Adam and Even finally understood this.  At the end of their excuses, their confession was the heart of truthful simplicity:  I ate.  So it must be for us:  Lord, I have sinned.  As dark and as difficult as those moments of confession are, there is a bright beam of God’s gracious love and mercy and forgiveness that also begins to shine as he comes to our rescue.
The Lord God said to the serpent, “Because you have done this, cursed are you above all livestock and above all beasts of the field; on your belly you shall go, and dust you shall eat all the days of your life.  I will put enmity between you and the woman, and between your offspring and her offspring; he shall bruise your head, and you shall bruise his heel.”
            During our meditation on God’s Word this morning I hope that you have come to see the truth about the spiritual condition of mankind apart from God-- but now I want you to see just as clearly the goodness and mercy of God towards sinners—that he is not content to leave us blind and dead—that he does not want us separated from him by our sin—that he seeks us to save us. 
In the midst of man’s rebellion, while he fled from God and hid from God, when he had destroyed God’s perfect creation and brought death into the world, God still loved him and promised that, as dark as that moment was, sin and death would not be the end of the story but God himself would make things right again by the offspring of a woman who would crush Satan.
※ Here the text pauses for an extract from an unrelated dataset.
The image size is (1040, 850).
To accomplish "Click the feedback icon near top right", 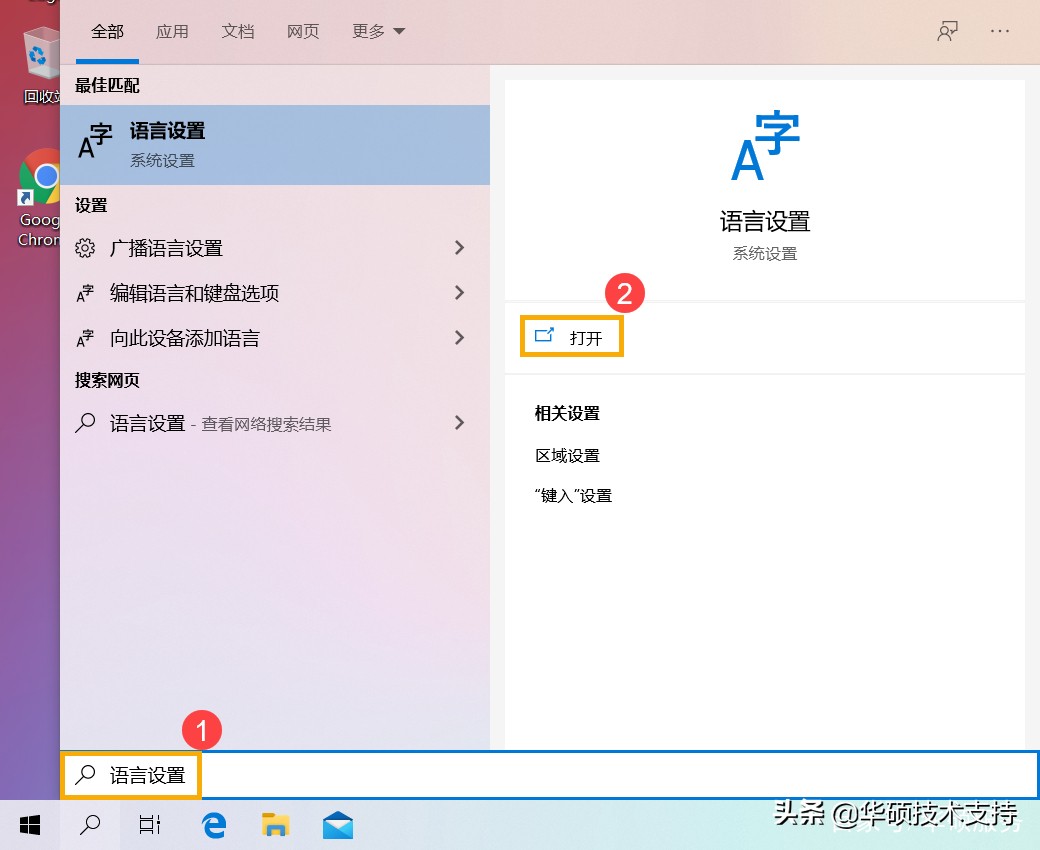I will click(947, 31).
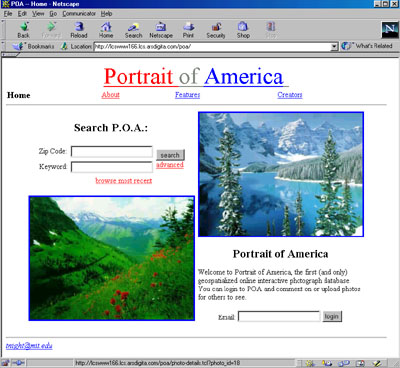Open the Security toolbar icon
Viewport: 400px width, 368px height.
(216, 27)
This is the first Gospel promise in the Bible and it was fulfilled within the womb of the Blessed virgin mother of our Lord Jesus Christ as the Second Person of the Holy Trinity took upon himself our flesh and became man—a Son of Adam—one of us.  The Bible says that the reason the Son of God appeared was to destroy the works of the devil
And so he has.  Even though it is not in our reading, I want to tell you what happens next.  The Bible says the Lord God made garments of skins and clothed Adam and Eve with them.  Do you understand?  The Lord made a promise of a Savior to come and then blood was shed.  A sacrifice was made.  And God himself covered man’s shame.  What the Lord’s promise meant, of a savior to come, began to take on shape.
And so it was that many thousands of years later Jesus Christ, the Lamb of God, the Offspring of the Woman, went to the cross and shed his blood to cover our shame and guilt.  The innocent died in the place of the guilty.  Two rough beams of woods became the Tree of Life and three days later, early in the morning, as angels stood by, the restoration of Eden began- and death lost its hold on us and Satan was defeated. 
The reason the Son of God appeared was to destroy the works of the devil.  And so it is that everywhere this Good News is told, there the Holy Spirit is at work:  opening eyes that are blind, transforming minds that are at war against God, restoring the image of God in those who believe, laying the foundation for a right relationship between us and others, and giving us new life where before there was only death.     
The Good News for us today is exactly the same as it was for Adam and Eve all those years ago:  not that we seek God—but that he sought us out when we were lost and blind and dead.  Not that we love God—but that he loves us with an everlasting love that our sin cannot destroy.  Not that we made our way back to him—but that he came for us and covered our sin with his sacrifice and restored us to our rightful place in God’s family as his children. 
God grant us his grace and the help of the Holy Spirit to believe it!  Amen.